È alla luce di quanto prescrive la Costituzione, ma anche di quanto è opportuno concretamente fare, che le polemiche non hanno in realtà gran senso. Se, infatti, la reazione emotiva di molta gente è appunto comprensibile, non lo sono affatto le strumentali polemiche sollevate da chi dovrebbe avere ben chiaro quanto prescrive la nostra Carta fondamentale e cosa è davvero utile fare per preparare il ritorno alla vita comune di chi, comunque, fra non molti anni (avendo ormai scontato la gran parte della pena) uscirà dal carcere. La semilibertà è, dunque, anche un mezzo per far riprendere una strada normale a un reo che ha scontato in gran parte la condanna e che non dovrebbe essere rigettato fuori senza una preparazione adeguata, che riguarda in primo luogo lui, ovviamente, ma che non può essere elusa dalla stessa realtà esterna. In poche parole, è meglio che ci si riabitui tutti all’idea che Pietro Maso prima o poi – ormai abbastanza “prima” che poi – tornerà libero ed è meglio per tutti che ciò avvenga con gradualità e come compimento di un percorso evolutivo, di maturazione, piuttosto che al mero termine di un tempo di reclusione trascorso senza cambiamenti e concluso senza prospettive.

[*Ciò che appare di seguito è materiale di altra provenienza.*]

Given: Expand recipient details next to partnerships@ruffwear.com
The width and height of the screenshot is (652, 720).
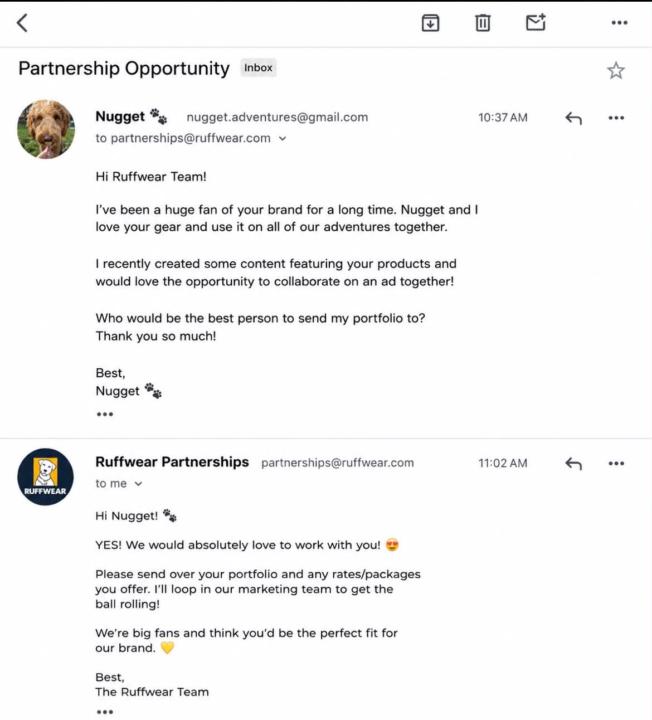Looking at the screenshot, I should (x=282, y=138).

Il minimo che ci si possa attendere da questa prova è che Maso sappia ritrovare non solo il senso della legalità ma anche la misura di ciò che è positivamente umano, dopo che ha sperimentato in sé, anzi, dopo che ha liberato in sé la bestia che, come sappiamo, nell’incarnazione che l’uomo ne dà a volte è la più feroce.

Se, poi, la storia sarà anche una bella e importante storia di redenzione, ebbene, ancor meno avranno avuto senso le polemiche e i timori e saremmo di fronte a ciò che, davvero, di più felicemente umano, e di più coerente con le leggi supreme della nostra civiltà, può accadere.

 

Eredi

 

da Pietro Maso a Erika e Omar

di Gianfranco Bettin

 

Io ho pubblicato un libro che riguarda Pietro Maso, ma anche altri giovani protagonisti di reati gravissimi: Erika e Omar che hanno ucciso la madre e il fratellino di Erika, per rabbia probabilmente. Sono delitti molto diversi, tremendi entrambi, molto diversi perché Pietro Maso uccideva per avere delle cose, Erika e Omar hanno ucciso “per essere liberi”, non riuscivano ad immaginarsi un altro modo per essere liberi e per vivere da soli autonomamente, e hanno finito per commettere questo delitto tremendo.

Ma se noi li inchiodassimo per sempre a questa storia, in qualche modo inchioderemmo anche una parte della nostra società per sempre, quindi abbiamo un doppio problema, capire che cosa è successo, e capire cosa succede dopo, e per esempio la scrittura, l’arte hanno il compito di raccontarlo. Diciamo allora che la nostra parte emotiva è colpita violentemente, la nostra parte intellettuale, che ragiona, ha invece il compito di dire: bene, cerchiamo di capire cosa è successo, e cerchiamo di vedere cosa succede adesso, a loro, alle vittime, che se sono sopravissute hanno bisogno di essere risarcite, riaccompagnate a superare le paure che rischiano di restare per sempre, ma anche cosa succede alla nostra società, alla nostra comunità. Quindi il compito di chi racconta questi episodi, di chi si interroga su cosa succede dopo questi episodi è molto importante, per cui è molto importante capire quali risorse una società mette a disposizione per fare questo ragionamento, per ragionare su queste esperienze, ma anche poi per agire concretamente. Questo poi è il ruolo degli Enti locali, di chi amministra la giustizia, dei volontari, ma è anche un compito che abbiamo in qualche modo tutti.